Three year old racing like the Derbies became really important with the demise of heat racing in England in the 1840s and really didn’t become that important in the US until the 1870s. The Byerley Turk line is famous for being slow maturing. It survived as a sire line only in France for a couple of human generations, IIRC–and it was also rather famous for stamina which goes along with slow maturation. When I say stamina, I’m talking about races that are from 2 to 3 1/2 miles long and longer. Bonne Cause and the sire of her son Bonne Nuit were both French bred, each from one of the two surviving Byerley Turk lines, In the end, both of their lines go back to the Herod line from Woodpecker, and I seem to recall that both of the founders of those lines were brothers out of the Alexander Mare of 1790.

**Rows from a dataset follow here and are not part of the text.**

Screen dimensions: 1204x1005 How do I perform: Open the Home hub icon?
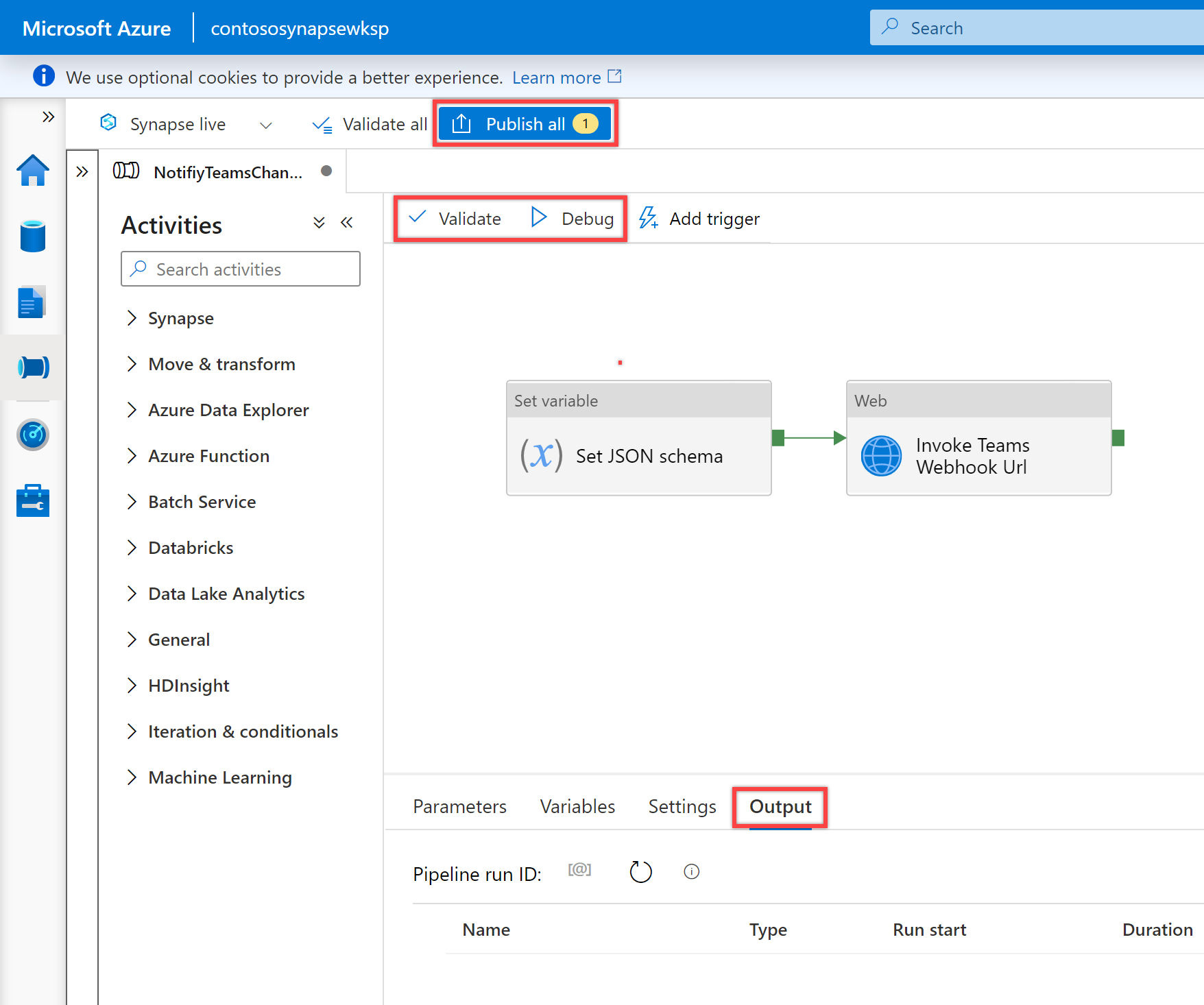(x=33, y=170)
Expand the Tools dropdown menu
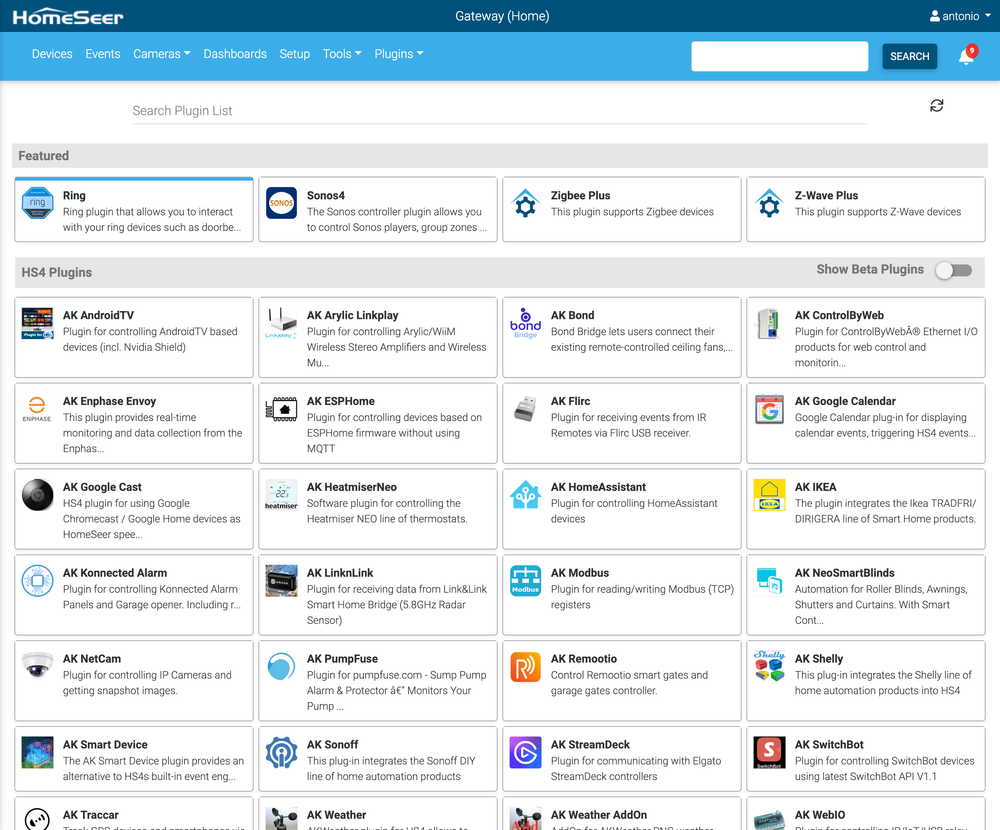Screen dimensions: 1000x830 click(x=342, y=54)

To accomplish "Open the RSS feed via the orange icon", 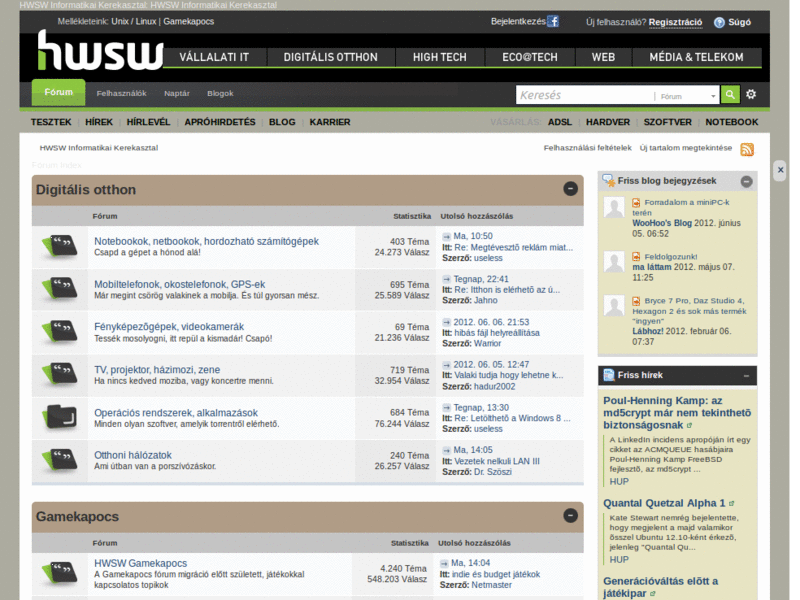I will [747, 148].
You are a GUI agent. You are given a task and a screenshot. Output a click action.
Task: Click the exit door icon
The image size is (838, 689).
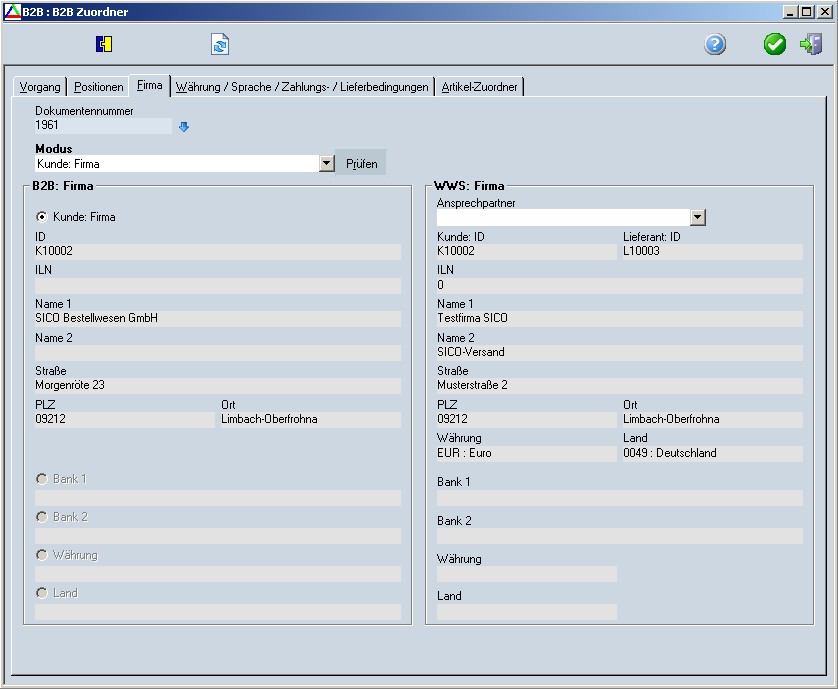810,44
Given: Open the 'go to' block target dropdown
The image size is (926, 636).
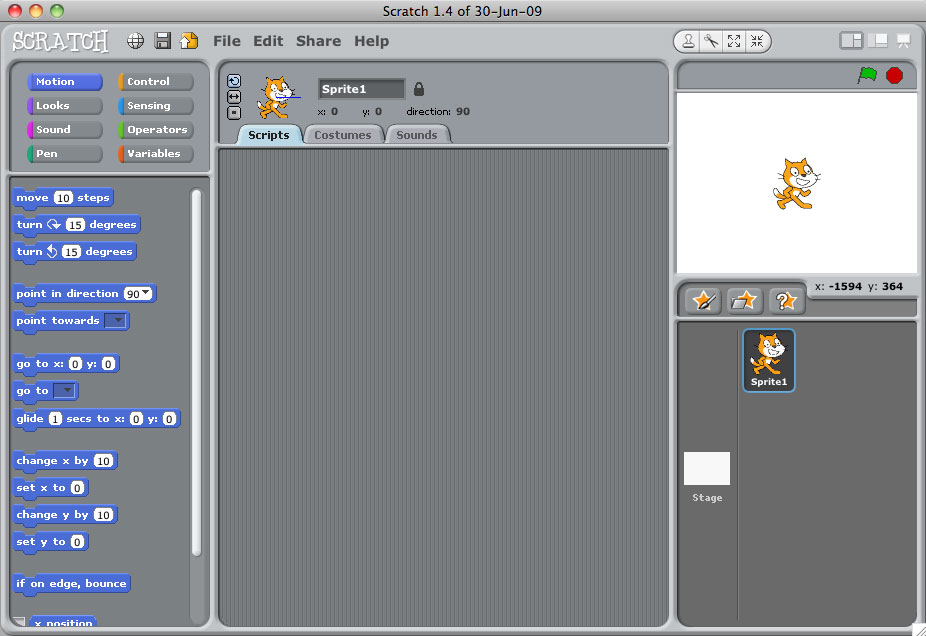Looking at the screenshot, I should (65, 391).
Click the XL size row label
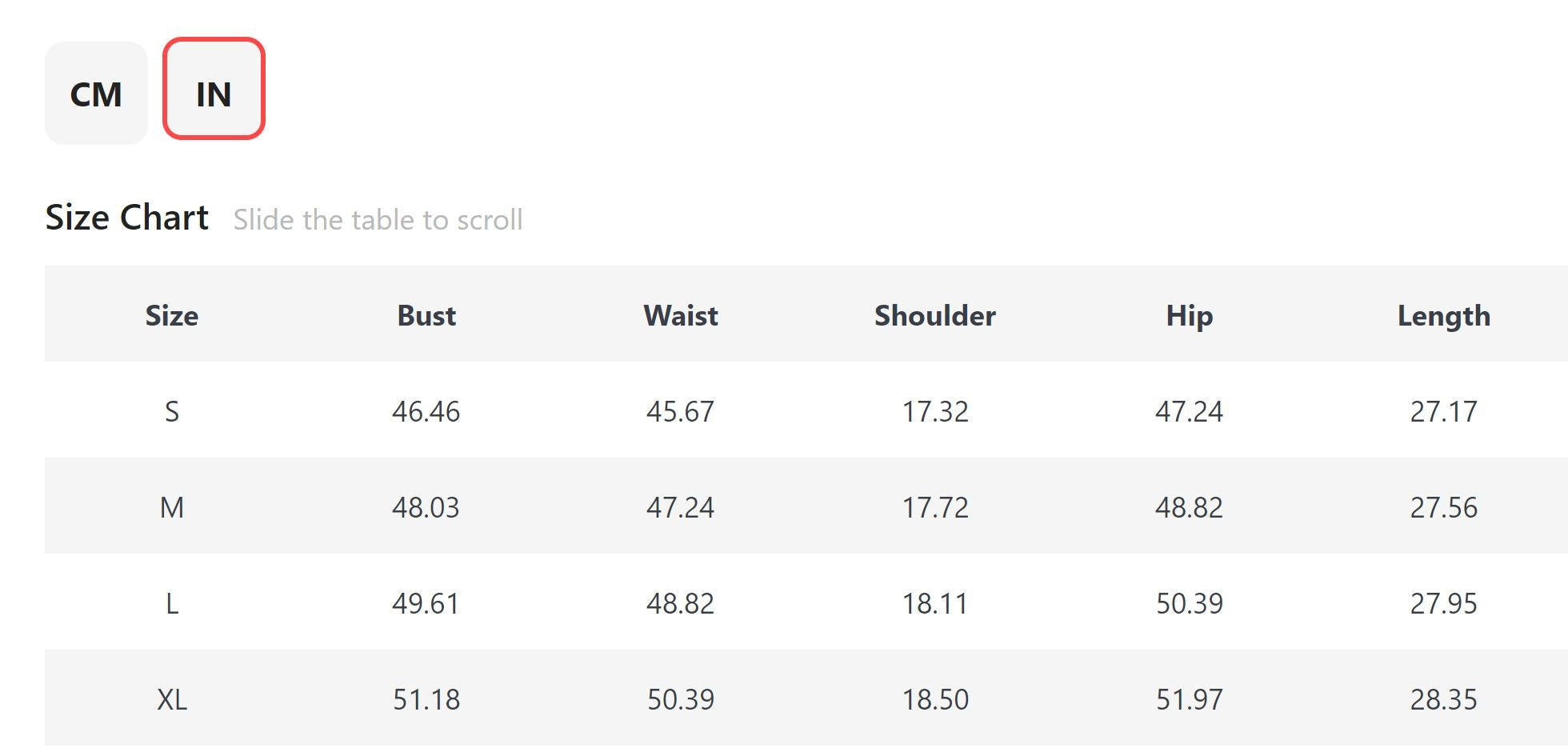The height and width of the screenshot is (748, 1568). click(x=172, y=700)
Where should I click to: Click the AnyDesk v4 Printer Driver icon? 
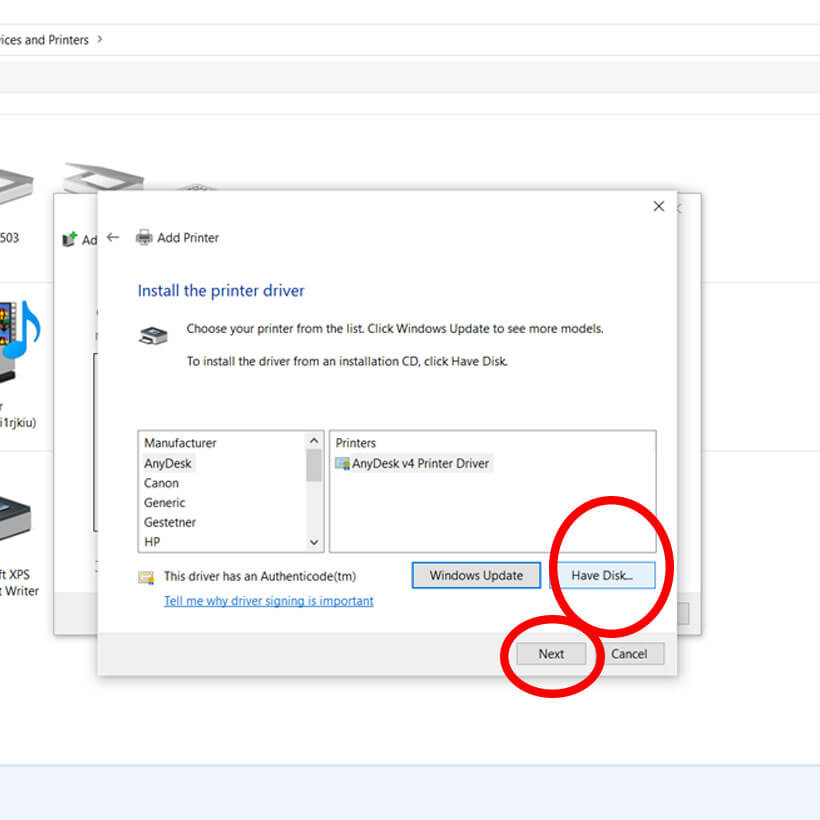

Manni, in the early days of the TB, mares were rarely named, usually only if they raced themselves. They were considered of value only as the conduit for the male’s progeny. In Gonzales’s pedigree, he traces back to a daughter of the Byerley Turk (Byerley Turk Mare) who was out of a mare by Bustler (Bustler Mare). This is FF8.
The Alexander Mare was by Alexander (Eclipse son) out of a Highflyer Mare. Highflyer was by Herod. In her case, going back there are four generations of unnamed mares before you finally find one who has a name. Makes it really hard to keep track of pedigrees when there are many mares without names and known by only by their sire who, of course, could have had many, many daughters. For Instance, there are ten Byerley Turk Mares that made into the GSB, and not one of their dams had a name.